Hay un excelente giro alemán: "escurrirse entre los matorrales". Esto
fue lo que yo hice: "me escurrí entre los matorrales". No me quedaba otro
camino, por supuesto: siempre que no había que elegir la libertad.
Si de un vistazo examino mi evolución y lo que fue
su objetivo hasta ahora, ni me arrepiento de ella, ni me doy por satisfecho.
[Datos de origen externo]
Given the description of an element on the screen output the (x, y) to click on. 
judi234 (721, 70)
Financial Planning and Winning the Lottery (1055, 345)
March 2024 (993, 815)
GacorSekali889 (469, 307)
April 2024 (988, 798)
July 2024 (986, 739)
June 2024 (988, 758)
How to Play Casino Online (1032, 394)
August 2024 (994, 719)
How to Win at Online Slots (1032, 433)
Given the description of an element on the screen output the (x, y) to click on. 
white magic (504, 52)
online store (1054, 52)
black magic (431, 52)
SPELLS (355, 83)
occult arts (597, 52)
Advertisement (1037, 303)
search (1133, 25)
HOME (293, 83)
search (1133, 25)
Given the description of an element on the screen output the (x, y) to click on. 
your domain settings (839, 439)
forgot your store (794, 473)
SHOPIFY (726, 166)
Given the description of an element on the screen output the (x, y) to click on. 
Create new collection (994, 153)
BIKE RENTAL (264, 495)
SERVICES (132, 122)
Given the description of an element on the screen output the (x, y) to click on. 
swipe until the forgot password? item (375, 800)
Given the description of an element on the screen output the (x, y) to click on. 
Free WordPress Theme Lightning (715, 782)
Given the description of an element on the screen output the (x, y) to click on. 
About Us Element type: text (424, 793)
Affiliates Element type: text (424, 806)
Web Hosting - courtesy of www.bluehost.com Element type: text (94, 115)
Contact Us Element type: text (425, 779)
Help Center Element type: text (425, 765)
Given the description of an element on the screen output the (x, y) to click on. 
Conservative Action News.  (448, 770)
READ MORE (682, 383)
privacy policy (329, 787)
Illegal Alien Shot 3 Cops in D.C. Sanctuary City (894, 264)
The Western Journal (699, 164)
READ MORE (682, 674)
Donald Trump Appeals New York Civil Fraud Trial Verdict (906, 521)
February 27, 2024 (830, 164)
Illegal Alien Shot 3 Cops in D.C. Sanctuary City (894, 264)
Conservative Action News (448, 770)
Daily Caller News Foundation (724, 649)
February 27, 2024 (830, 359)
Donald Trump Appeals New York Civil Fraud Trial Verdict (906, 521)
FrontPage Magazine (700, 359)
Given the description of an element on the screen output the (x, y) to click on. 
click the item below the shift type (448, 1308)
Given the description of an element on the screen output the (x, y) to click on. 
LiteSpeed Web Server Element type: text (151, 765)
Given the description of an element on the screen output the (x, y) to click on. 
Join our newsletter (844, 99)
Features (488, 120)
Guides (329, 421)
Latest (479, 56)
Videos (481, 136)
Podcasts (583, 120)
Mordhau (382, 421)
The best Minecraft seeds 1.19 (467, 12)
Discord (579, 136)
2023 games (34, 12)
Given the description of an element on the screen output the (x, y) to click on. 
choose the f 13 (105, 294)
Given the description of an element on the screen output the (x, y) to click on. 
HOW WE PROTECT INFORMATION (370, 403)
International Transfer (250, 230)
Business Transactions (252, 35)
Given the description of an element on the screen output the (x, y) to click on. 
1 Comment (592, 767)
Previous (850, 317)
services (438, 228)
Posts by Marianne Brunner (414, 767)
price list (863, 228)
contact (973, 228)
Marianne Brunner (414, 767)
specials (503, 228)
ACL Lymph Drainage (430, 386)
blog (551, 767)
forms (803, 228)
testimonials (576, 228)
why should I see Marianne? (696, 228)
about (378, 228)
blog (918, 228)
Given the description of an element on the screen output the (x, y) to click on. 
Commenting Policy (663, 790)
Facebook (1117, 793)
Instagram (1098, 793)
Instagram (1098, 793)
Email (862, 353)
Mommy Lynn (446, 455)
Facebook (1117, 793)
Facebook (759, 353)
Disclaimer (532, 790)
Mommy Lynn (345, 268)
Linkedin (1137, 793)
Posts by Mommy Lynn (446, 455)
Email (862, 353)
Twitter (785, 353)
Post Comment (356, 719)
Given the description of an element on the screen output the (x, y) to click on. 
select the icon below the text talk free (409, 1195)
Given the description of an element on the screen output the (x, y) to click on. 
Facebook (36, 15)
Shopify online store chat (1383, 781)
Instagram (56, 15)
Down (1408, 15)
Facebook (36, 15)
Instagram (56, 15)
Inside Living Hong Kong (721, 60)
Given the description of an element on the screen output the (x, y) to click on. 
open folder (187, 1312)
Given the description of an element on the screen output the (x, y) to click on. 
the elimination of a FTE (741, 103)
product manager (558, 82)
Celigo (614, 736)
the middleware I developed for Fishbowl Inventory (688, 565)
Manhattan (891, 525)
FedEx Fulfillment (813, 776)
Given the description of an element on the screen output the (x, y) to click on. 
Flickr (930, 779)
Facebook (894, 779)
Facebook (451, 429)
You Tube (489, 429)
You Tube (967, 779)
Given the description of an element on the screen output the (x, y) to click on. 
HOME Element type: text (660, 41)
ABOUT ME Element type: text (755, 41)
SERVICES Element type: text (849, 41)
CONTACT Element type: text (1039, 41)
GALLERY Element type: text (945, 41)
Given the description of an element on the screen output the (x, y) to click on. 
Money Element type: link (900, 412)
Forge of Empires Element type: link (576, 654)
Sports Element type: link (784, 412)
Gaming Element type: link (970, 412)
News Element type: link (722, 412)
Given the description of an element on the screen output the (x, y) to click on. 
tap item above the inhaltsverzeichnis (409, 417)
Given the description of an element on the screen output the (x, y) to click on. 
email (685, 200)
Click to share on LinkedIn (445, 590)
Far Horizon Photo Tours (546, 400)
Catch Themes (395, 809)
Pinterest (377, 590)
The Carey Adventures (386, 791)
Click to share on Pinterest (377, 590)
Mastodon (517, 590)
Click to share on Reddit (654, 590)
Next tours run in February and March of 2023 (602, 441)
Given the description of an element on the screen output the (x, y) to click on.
Con las manos en los bolsillos del pantalón, con la botella de vino sobre la
mesa, recostado o sentado a medias en la mecedora, miro por la ventana. Si
llegan visitas, las recibo correctamente. Mi empresario está sentado en la antecámara:
si toco el timbre, se presenta y escucha lo que tengo que decirle. Por las
noches casi siempre hay función y obtengo éxitos ya apenas superables. Y si al
salir de los banquetes, de las sociedades científicas o de las agradables
reuniones entre amigos, llego a casa a altas horas de la noche, allí me espera
una pequeña y semiamaestrada chimpancé, con quien, a la manera simiesca, lo
paso muy bien. De día no quiero verla pues tiene en la mirada esa demencia del animal
alterado por el adiestramiento; eso únicamente yo lo percibo, y no puedo soportarlo.
De todos modos, en síntesis, he logrado lo que me
había propuesto lograr. Y no se diga que el esfuerzo no valía la pena. Sin
embargo, no es la opinión de los hombres lo que me interesa; yo sólo quiero
difundir conocimientos, sólo estoy informando. También a vosotros,
excelentísimos señores académicos, sólo os he informado.